__Dataset content__
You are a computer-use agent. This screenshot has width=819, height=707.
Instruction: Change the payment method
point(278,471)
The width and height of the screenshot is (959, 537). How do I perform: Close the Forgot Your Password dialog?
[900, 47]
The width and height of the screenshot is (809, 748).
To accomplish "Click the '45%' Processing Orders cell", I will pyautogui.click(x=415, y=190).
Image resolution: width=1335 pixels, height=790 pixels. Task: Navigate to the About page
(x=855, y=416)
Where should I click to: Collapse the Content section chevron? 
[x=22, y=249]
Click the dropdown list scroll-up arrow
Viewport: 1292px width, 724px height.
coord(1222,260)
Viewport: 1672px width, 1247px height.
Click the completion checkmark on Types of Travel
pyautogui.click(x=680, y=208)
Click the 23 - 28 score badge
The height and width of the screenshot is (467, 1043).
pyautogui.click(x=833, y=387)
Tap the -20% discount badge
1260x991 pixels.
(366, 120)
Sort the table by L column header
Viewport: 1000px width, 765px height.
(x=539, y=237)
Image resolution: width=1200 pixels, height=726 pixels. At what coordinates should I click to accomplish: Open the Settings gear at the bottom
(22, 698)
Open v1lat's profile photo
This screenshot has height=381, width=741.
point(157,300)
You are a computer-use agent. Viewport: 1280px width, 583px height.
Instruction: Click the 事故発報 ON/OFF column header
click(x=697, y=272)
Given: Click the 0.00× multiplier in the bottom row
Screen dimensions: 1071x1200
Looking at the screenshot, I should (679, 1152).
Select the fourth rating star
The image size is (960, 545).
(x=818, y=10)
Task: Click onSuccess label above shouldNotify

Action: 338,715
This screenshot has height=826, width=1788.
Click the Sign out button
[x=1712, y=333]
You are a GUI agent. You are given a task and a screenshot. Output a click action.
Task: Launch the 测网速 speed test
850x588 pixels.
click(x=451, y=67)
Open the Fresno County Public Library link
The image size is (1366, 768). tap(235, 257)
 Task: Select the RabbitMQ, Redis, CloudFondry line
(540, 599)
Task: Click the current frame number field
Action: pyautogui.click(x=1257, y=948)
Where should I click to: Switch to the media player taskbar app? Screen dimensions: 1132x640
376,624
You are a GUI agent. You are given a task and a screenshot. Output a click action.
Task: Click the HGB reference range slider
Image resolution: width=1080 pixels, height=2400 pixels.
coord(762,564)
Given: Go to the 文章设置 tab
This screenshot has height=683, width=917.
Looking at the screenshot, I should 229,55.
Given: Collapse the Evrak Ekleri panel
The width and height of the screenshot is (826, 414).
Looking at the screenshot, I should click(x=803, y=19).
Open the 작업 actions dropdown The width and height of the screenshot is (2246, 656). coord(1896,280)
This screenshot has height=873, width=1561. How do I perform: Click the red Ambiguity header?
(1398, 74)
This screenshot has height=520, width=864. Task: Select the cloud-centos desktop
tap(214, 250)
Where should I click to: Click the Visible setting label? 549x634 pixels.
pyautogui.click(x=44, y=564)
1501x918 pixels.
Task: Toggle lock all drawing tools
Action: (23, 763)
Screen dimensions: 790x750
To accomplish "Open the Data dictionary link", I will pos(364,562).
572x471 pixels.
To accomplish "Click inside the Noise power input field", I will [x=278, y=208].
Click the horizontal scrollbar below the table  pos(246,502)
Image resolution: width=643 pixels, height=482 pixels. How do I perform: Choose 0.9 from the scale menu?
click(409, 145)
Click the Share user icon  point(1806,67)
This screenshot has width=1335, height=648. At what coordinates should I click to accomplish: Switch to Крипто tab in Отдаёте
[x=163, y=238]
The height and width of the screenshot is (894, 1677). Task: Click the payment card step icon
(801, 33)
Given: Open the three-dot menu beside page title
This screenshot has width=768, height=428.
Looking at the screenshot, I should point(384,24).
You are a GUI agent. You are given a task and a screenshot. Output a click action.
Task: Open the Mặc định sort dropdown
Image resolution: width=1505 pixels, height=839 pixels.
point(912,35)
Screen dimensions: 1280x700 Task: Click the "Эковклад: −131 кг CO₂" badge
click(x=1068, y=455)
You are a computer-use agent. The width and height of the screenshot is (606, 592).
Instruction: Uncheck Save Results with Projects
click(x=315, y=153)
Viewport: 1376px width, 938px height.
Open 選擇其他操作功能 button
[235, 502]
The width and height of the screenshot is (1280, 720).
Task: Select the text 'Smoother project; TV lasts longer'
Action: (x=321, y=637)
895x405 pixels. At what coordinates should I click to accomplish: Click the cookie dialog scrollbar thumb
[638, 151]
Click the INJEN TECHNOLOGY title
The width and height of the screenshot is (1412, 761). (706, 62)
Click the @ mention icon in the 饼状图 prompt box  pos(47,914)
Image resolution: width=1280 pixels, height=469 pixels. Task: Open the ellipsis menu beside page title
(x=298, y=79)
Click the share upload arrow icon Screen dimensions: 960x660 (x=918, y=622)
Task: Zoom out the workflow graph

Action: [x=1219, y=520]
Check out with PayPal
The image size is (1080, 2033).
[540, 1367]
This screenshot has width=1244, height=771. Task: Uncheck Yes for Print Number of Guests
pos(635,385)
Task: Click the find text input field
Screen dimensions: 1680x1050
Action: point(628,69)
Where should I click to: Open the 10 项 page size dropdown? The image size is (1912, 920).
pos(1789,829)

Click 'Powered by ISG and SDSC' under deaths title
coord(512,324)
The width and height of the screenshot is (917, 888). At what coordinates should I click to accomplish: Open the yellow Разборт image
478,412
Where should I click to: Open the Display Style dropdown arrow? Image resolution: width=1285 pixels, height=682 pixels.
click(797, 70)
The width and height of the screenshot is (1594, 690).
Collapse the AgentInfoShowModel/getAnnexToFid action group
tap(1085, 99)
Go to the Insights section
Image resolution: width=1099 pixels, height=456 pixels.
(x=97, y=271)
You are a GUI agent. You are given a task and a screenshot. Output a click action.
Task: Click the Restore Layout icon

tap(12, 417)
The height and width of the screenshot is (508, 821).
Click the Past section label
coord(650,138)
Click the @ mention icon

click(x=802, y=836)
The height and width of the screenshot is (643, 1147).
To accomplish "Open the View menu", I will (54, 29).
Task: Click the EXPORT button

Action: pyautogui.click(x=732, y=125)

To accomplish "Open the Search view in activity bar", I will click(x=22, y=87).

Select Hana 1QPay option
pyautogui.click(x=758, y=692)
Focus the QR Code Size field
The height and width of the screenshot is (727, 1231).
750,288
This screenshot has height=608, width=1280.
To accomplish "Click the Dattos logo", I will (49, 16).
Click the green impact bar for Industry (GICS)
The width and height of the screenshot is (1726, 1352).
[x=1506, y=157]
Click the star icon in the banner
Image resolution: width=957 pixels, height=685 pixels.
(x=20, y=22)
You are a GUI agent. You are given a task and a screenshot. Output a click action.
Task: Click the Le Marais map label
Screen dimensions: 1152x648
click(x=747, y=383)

__Action item__
When a line in the records holds the string "input", copy that line.

__The completed task__
To accomplish "Click inside the Noise power input field", I will [x=278, y=208].
Task: Click the find text input field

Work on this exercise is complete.